I have only come by similar questions here, but that set no guidelines from which I can yield and understand. I thought I had some ideas buy nothing seems correct at the moment. I just can't think of anything other than taking a point and trying to connect it with another point. It seems like I could always intersect some point in $A$, but on the other hand, from that point I can draw a random line in a random direction, and even the slightest continuous rotation will cover uncountably many line segments. Suppose I have two points in $\Bbb{R}^2\setminus A$, following my intuitive, how can I make sure the proccess never ends? Is this intuitive direction correct, and if so, how can it be formalized? I have been struggling with that quite a bit.

Answer 1

Let's try to link two points $a,b \in \mathbb R^2$.

Consider all the lines in $a$. Since they are parametrized by their slope, they are not countable.
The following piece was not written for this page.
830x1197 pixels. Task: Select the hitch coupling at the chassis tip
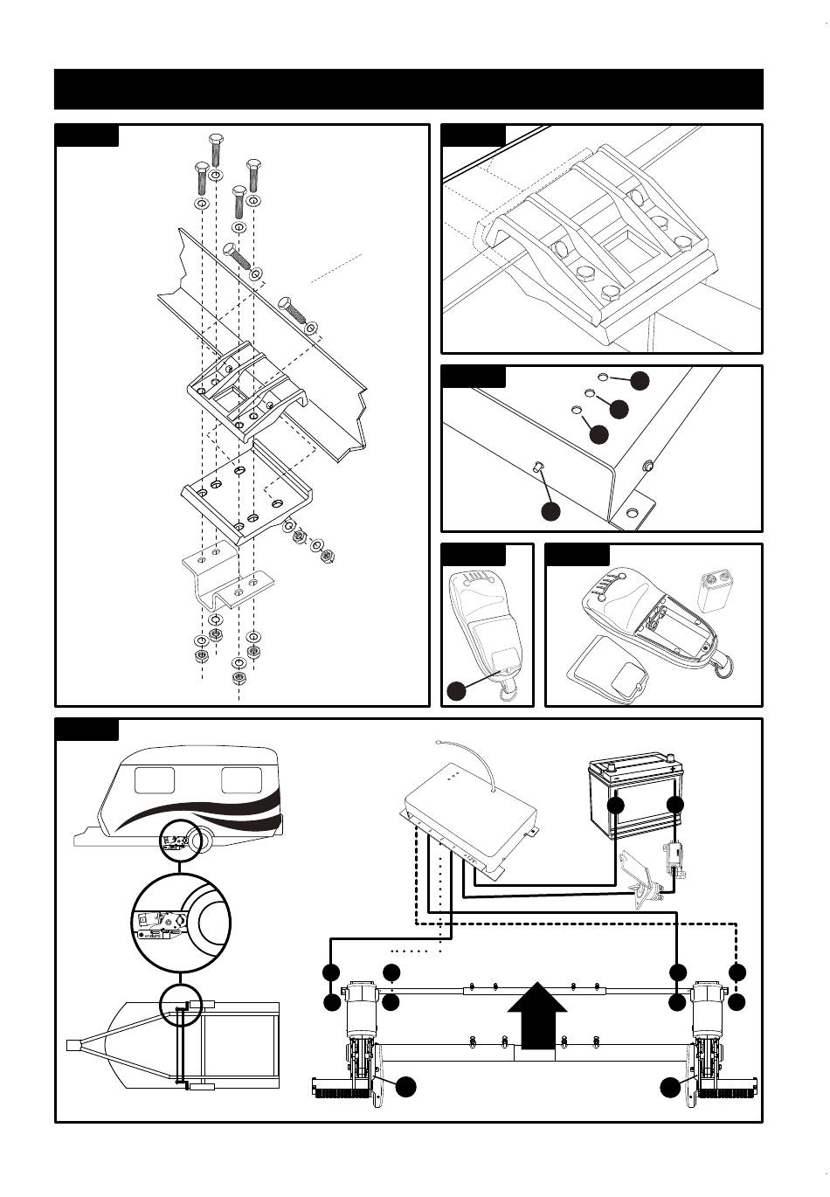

You can pick two of them without points in $A$.

As for $a$, we can pick a line in $b$ with no points in $A$. This line can't be parallel to both of the previous lines, thus we found a polygonal path from $a$ to $b$.

Answer 2

Hint Pick two points $x,y \notin A$.

There are uncountably many lines through $x$. Only countably many of them can contain points in $A$.

Pick one such line $l_1$.

There are uncountably many lines through $y$. Only countably many of them can contain points in $A$. One more is parallel to $l_1$.

Pick a line $l_2$ which passes through $y$, and is not parralel to $l_1$ nor contains points in $A$.

Answer 3

If I understand you correctly, it seems like you're going in the right direction: It is true that, for any point, there are uncountably many lines passing through it and only countably many of these passing through any point in $A$, hence uncountably many miss every point in $A$. To show that $\mathbb R^2\setminus A$ is polygonally connected, just take two points $x$ and $y$ and consider some line $\ell$ not passing through $x$ or $y$. Note that, aside from the endpoints, the set of paths consisting of a segment from $x$ to $z$ then $z$ to $y$ for $z\in \ell$ is pairwise disjoint. Thus, only countably many such paths may intersect $A$. However, there are uncountably many such paths, so there is some $z$ such that the segment from $x$ to $z$ then $z$ to $y$ does not intersect $A$, thus we are done.